Hasil pengolahan data dan analisis pada penelitian di lapangan tentang Pengaruh Tayangan Sinetron Terhadap gaya hidup Remaja di Kecamatan Leuwiminunding, maka diperoleh kesimpulan penelitian berdasarkan hasil analisis dan pengujian hipotesis bahwa pengaruh tayangan sinetron memiliki pengaruh yang cukup signifikan terhadap gaya berpakaian, sehingga banyak remaja yang mengenakan pakaian terinspirasi dari tayangan sinetron yang mereka tonton. Meskipun tida semua menjawab demikian karena besar kemungkinan dipengaruhi oleh faktor lain, bisa dari faktor pemungkin yaitu sarana pra sarana seperti televisi dan saluran televisi dan faktor penguat seperti sosialisasi keluarga, komunikasi keluarga , lembaga pendidikan dan lingkungan sekitar.
Pengaruh tayangan sinetron memiliki pengaruh yang signifikan terhadap gaya berbicara dibanding dengan faktor lain, karena bisa kita ketahui bahasa merupakan alat yang paling murah dan mudah untuk diikuti karena apabila
diibaratkan tanpa biayapun kita sudah bisa gaya dengan bahasa yang kita gunakan. Banyak sekali ditemukan di kecamatan Leuwimunding remaja yang menggunakan bahasa maupun gaya berbicara yang mirip bahkan mengkuti seperti di tayangan sinetron yang mereka tonton.
Berdasarkan hasil analisis dan pengujian hipotesis dapat disimpulkan bahwa pengaruh tayangan sinetron memiliki pengaruh yang signifikan juga terhadap gaya pertemanan/pergaulan, sama hal nya dengan gaya berpakaian. Meskipun prosentase yang didapat tidak terlalu besar, namun melihat dari penyataan yang mereka pilih, remaja di Leuwimunding menonton tayangan sinetron, cukup menginspirasi bagi pertemanan/pergaulanya sehari-hari.
Prosentase yang didapat, jelas bahwa ada pengaruh yang signifikan dari pengaruh tayangan sinetron terhadap gaya hidup remaja di kecamatan Leuwimunding, karena sudah begitu canggih dan mudahnya perkembangan teknologi, menjadikan saluran televisi nasional negeri maupun swasta, lokal maupun internasional masuk ke daerah-daerah khususnya di kecamatan Leuwimunding.

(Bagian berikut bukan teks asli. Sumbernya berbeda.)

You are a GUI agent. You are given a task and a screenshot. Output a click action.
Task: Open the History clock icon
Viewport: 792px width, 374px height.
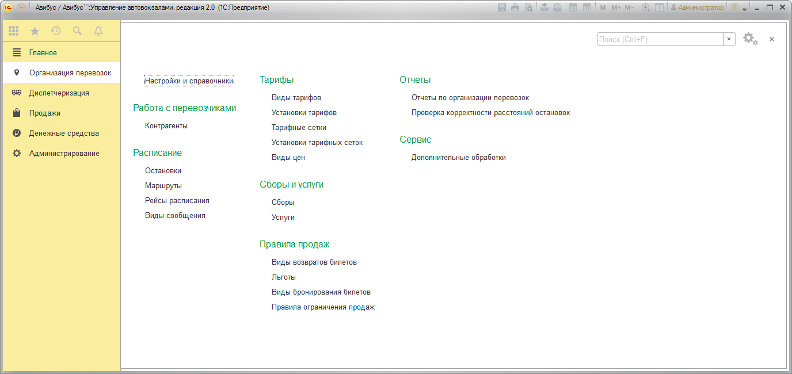56,31
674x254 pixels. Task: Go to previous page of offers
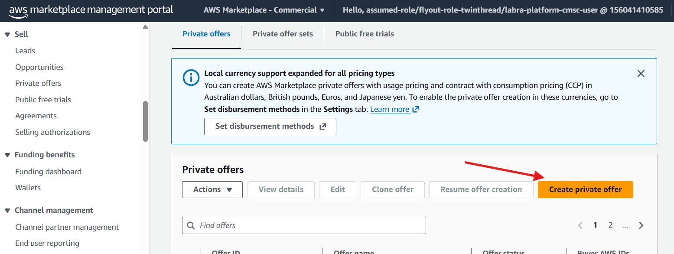pos(580,225)
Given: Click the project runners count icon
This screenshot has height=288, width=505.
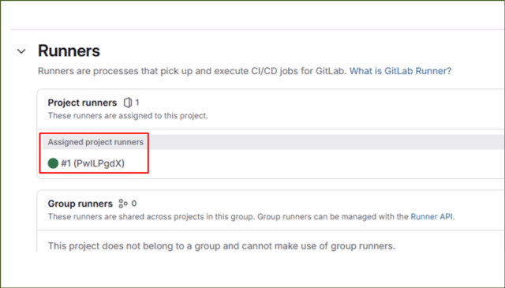Looking at the screenshot, I should pyautogui.click(x=128, y=103).
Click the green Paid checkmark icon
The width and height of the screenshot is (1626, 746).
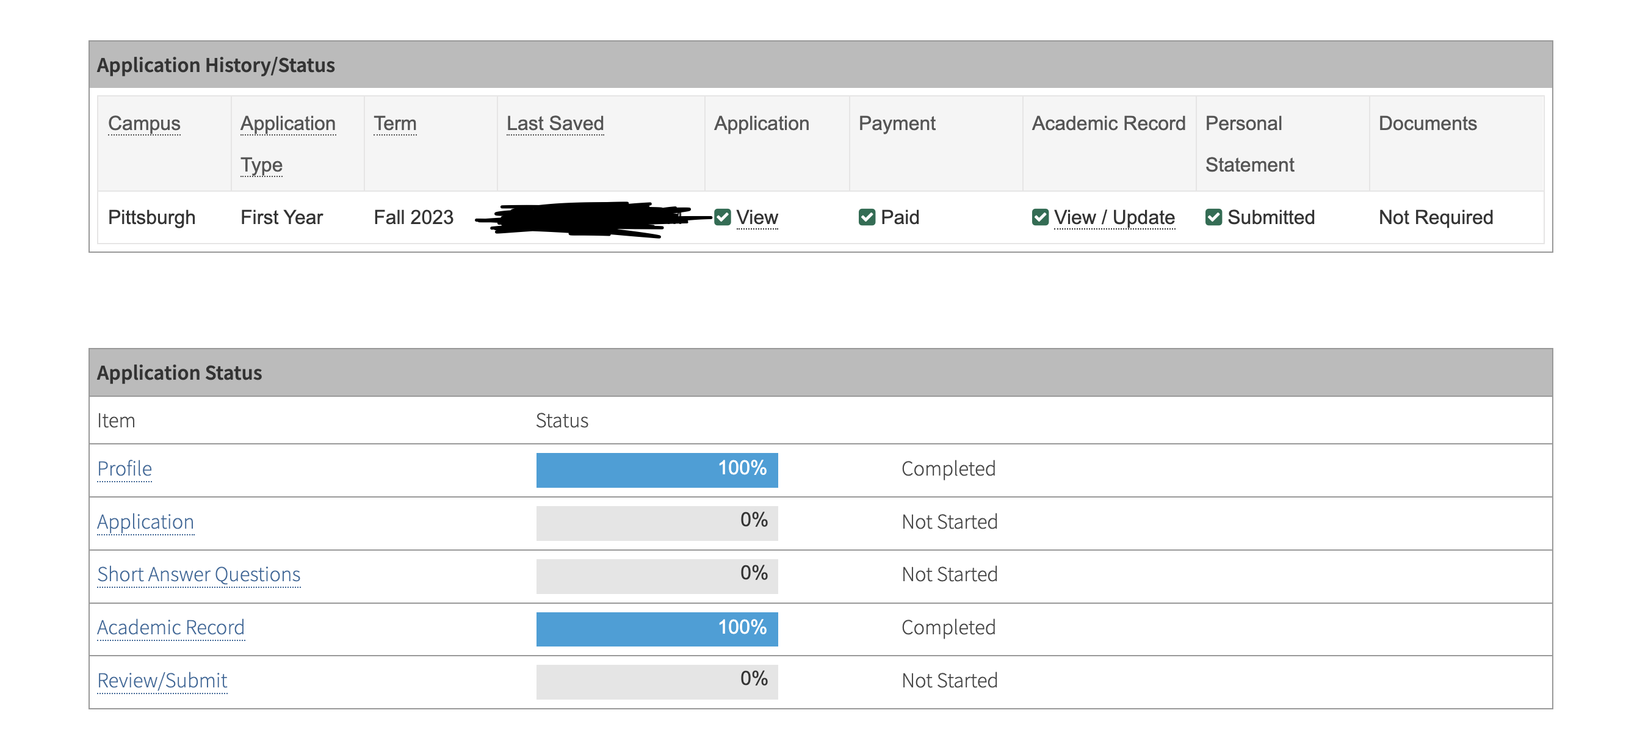click(867, 217)
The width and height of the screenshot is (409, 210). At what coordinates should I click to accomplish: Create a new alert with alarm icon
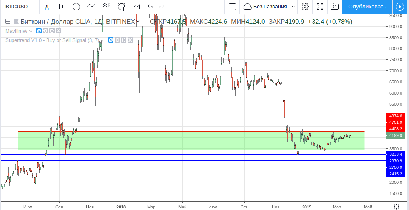pyautogui.click(x=121, y=7)
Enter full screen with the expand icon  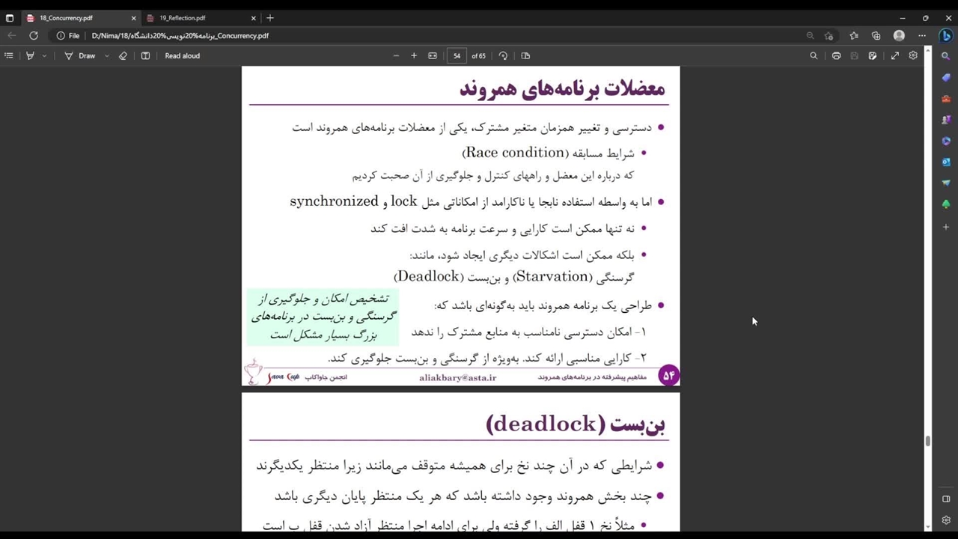[894, 55]
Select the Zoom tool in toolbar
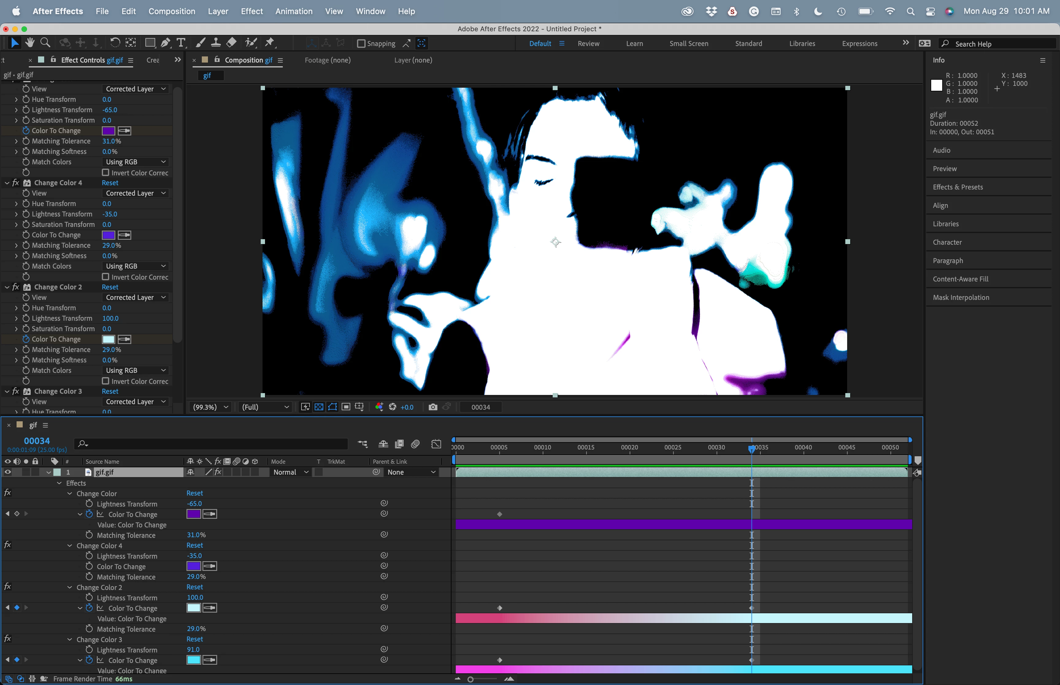 pyautogui.click(x=45, y=43)
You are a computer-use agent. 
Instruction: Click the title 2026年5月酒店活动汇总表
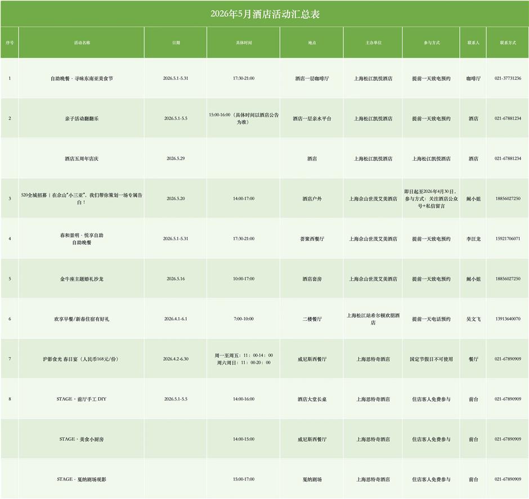265,14
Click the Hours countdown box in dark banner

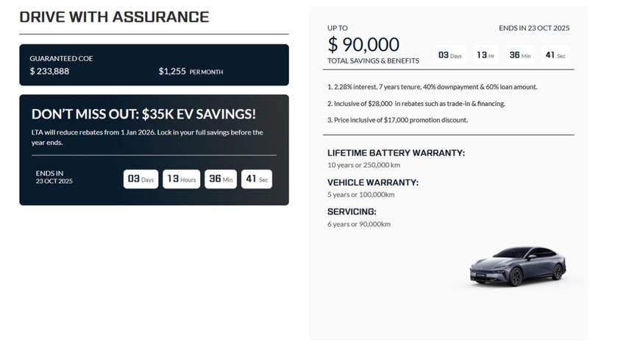click(181, 179)
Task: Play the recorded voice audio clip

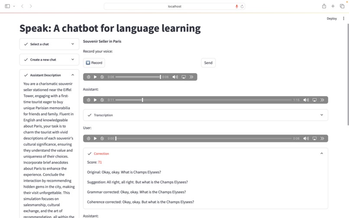Action: coord(95,77)
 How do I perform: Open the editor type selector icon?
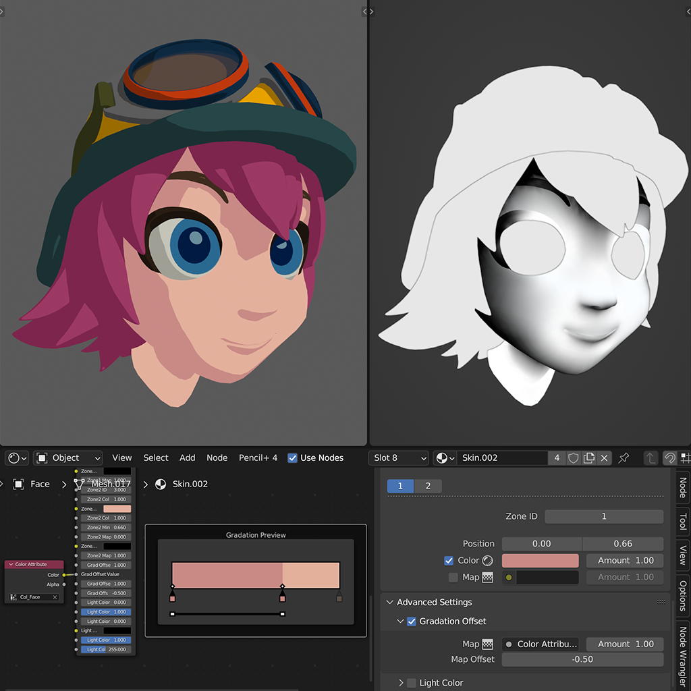(x=17, y=458)
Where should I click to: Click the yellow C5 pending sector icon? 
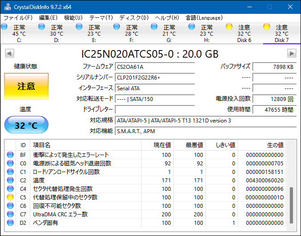coord(11,197)
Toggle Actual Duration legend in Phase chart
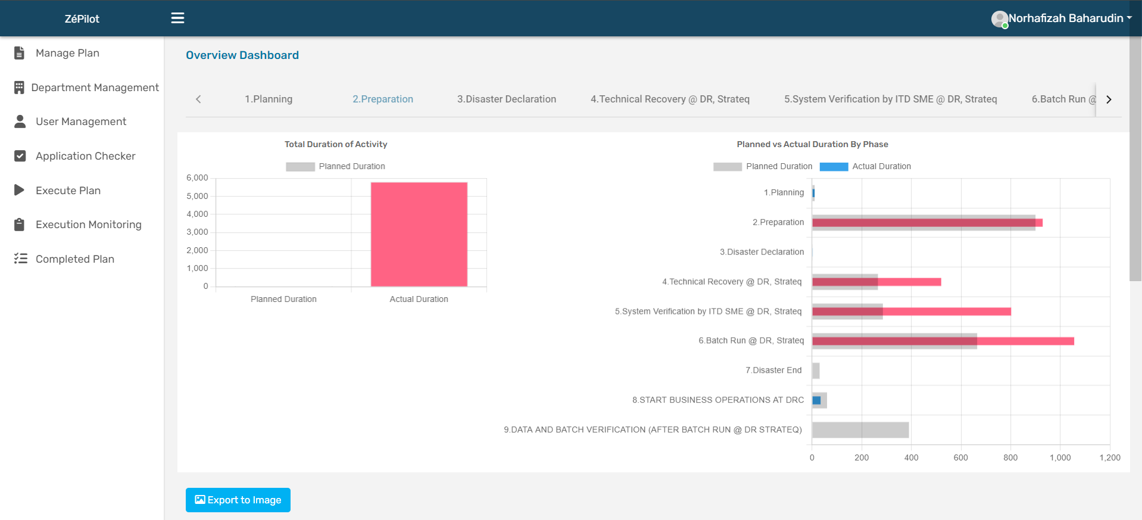 865,167
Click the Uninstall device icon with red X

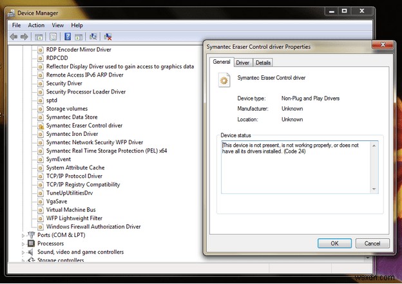(x=108, y=37)
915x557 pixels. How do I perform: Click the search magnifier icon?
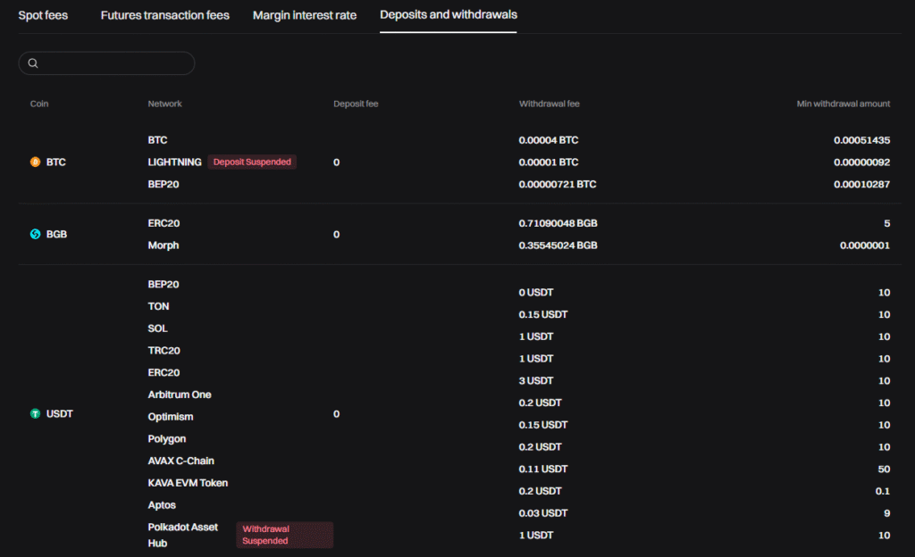tap(33, 63)
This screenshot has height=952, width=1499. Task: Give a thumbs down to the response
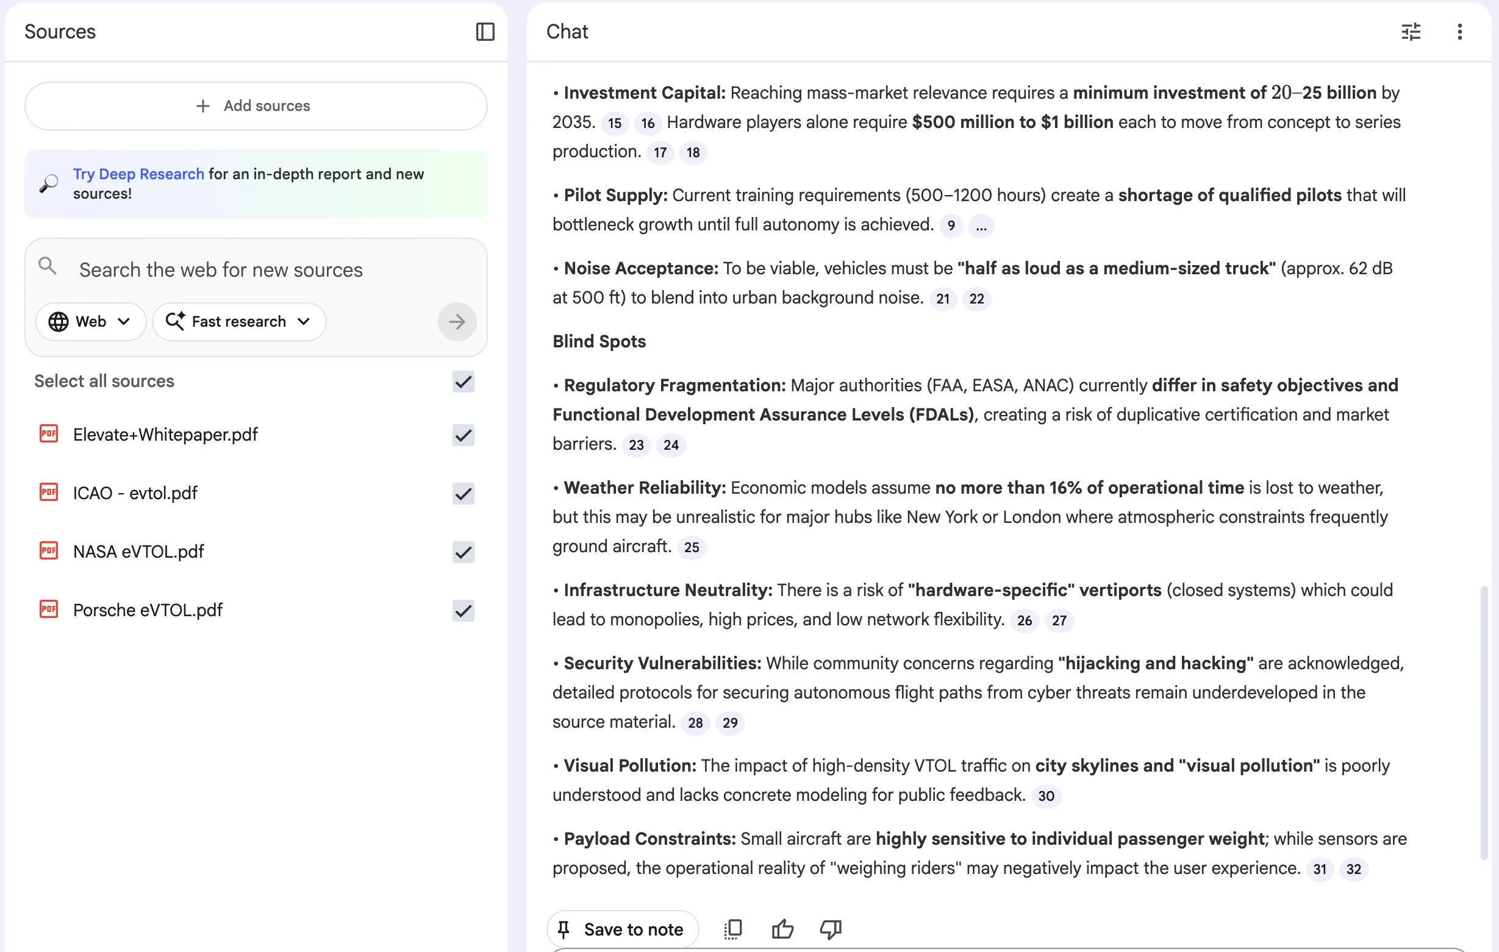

Penerapan materi dalam pembelajaran sosiologi yang kaitanya dengan tayangan sientron jelas ada, yaitu materi tentang sosialisasi dan pengembangan kepribadian. Karena dalam materi sosialisasi dan pengembangan kepribadian salah satunya yaitu ada yang membahas tentang peran media, media massa dan media sebagai ajang sosialisasi yang bisa juga merupakan salah satu wadah sosialisasi dari pendidik kepada siswa tentang pentingnya memilah apa yang ada dalam media yang kemudian akan dimasukan sebagai sarana pengaplikasian ilmu kedalam kehidupan sehari-hari dimasyarakat.
5.2 Saran
Berdasarkan hasil penelitian yang yang telah dilakukan terdapat saran yang diharapkan dapat memberikan kontribusi positif pada pengaruh tayangan sinetron terhadap gaya hidup remaja , yaitu :
1. Pada penelitian ini pengaruh tayangan sinetron terhadap gaya berpakan memang cukup signifikan, meskipun pernyataan dalam aspek gaya berpakaian tidak tersfesifikasi untuk laki-laki atau perempuannya. Sehingga sangat diharapkan untuk peneliti selanjutnya lebih memetakan dan lebih jelas lagi mana pernyataan kuesioner yang hanya dijawab oleh perempuan dan mana pertanyaan yang hanya dijawab oleh laki-laki, sehingga mendapatkan hasil yang lebih maksimal dalam penelitian di lapangannya.
2. Pengidentifikasian dalam hal gaya berbicara yang terpengaruh dari tayangan sinetron memang sangat kuat pengaruhnya terhadap remaja di kecamatan Leuwimunding, dalam penelitian selanjutnya diharapkan untuk menambah teknik dan menambah metode menjadi mix match supaya lebih maksimal lagi hasil yang diketahui dari pengaruh tayangan sinetron terhadap gaya berbicara tersebut, dan munculkan faktor lain untuk menggali kolerasi antar keduanya, sehingga hasil yang didapat akan lebih maksimal dan mengetahui apa-apa saja yang kurang dalam penelitian sekarang.
3. Perlu diperhatikan bahwa peremanan/pergaulan memang tidak cukup dengan hanya memberi tanda contreng atau checklist (√) dari pernyataan yang telah disediakan. Untuk peneliti yang akan datang, diharapkan menambahkan lagi metode wawancara supaya dapat menggali informasi lebih maksimal lagi mengenai dampak dari tanyangan sinetron terhadap pertemanan/pergaulan remaja, selain itu untuk peneliti yang akan datang diharapkan apabila menyebarkan kuesioner, respondennya agar diperhatikan supaya faktor yang tidak diharpkan seperti pengisian secara asal-asalan dapat dihindari dan tidak terjadi lagi.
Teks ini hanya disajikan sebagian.